AT&T Group's Lawsuit in Wisconsin Fails

Yet another court has ruled against an incumbent telephone or cable company that filed a lawsuit to block any threat to their continued monopoly in America's communities. Access Wisconsin, an AT&T dominated trade group, has been trying to stop communities in Wisconsin from building their own next-generation networks to serve schools and libraries that AT&T has long neglected with slow, overpriced, broadband connections. A local judge has dismissed this blatantly anti-competitive attempt to stop communities from building the networks they need.

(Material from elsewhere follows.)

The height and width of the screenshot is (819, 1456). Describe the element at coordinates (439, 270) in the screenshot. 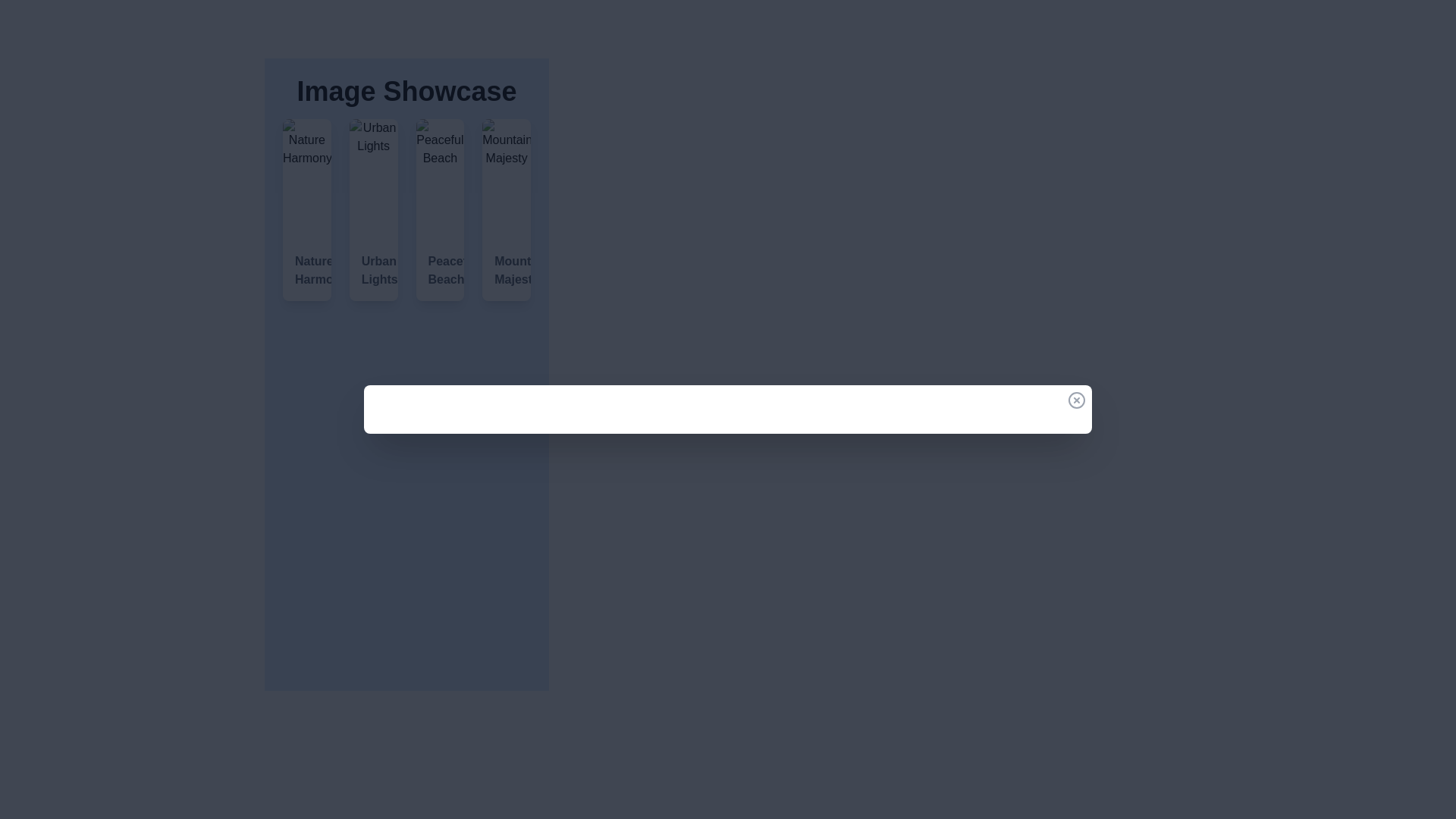

I see `the text label displaying 'Peaceful Beach' that is styled in bold gray font within the third card of the Image Showcase section` at that location.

Wisconsin Independent Telecommunications Systems, operating as Access Wisconsin, sued the UW Board of Regents in July in an effort to stop a $32.3 million fiber optic network to Platteville, Wausau, Superior and the Chippewa Valley region. The lawsuit also named WiscNet, CCI Systems Inc. and the state Department of Transportation. ... The grant — made available through federal stimulus funds — will build high-speed Internet fiber to anchor institutions such as libraries, schools and government, health care and public safety buildings.
A press release from the UW-Extension office that organized the Building Community Capacity through Broadband program, funded by the broadband stimulus program, notes:
“This work by the University of Wisconsin-Extension and our many community partners is vital to the future of the Wisconsin economy,” said Ray Cross, chancellor of the University of Wisconsin-Extension and University of Wisconsin Colleges. “I hope that now government, the university, private businesses and communities in every corner of the state will be able to work together to assure Wisconsin is connected to the global economy.”
Remember that these lawsuits are rarely intended to be won. They are intended to intimidate communities, to scare them away from making the necessary investments in their community to ensure the incumbents can preserve their customer base without investing in modern connections. But AT&T and friends have continued to whine that it just isn't fair, much like a coalition of landlords (where Donald Trump plays the role of AT&T) suing home owners because people should have to rent their homes forever. Or a coalition of dirt road owners who use every legal trick in the book to make sure some communities are not touched by interstates. Until the Wisconsin state government recognizes the inherent authority of communities to invest in the essential infrastructure they need, we will see more attempts by AT&T to be the sole provider of telecommunications services, which allows them to overcharge at will and increase profits even while refusing to invest in better connections. Fortunately, the Building Community Capacity through Broadband is documenting the taxpayer savings from their projects. Community networks create real gains for local businesses and make local government more efficient - but we have to make sure we can show these real savings to elected officials to counter the unparalleled lobbying effort of massive cable and phone companies.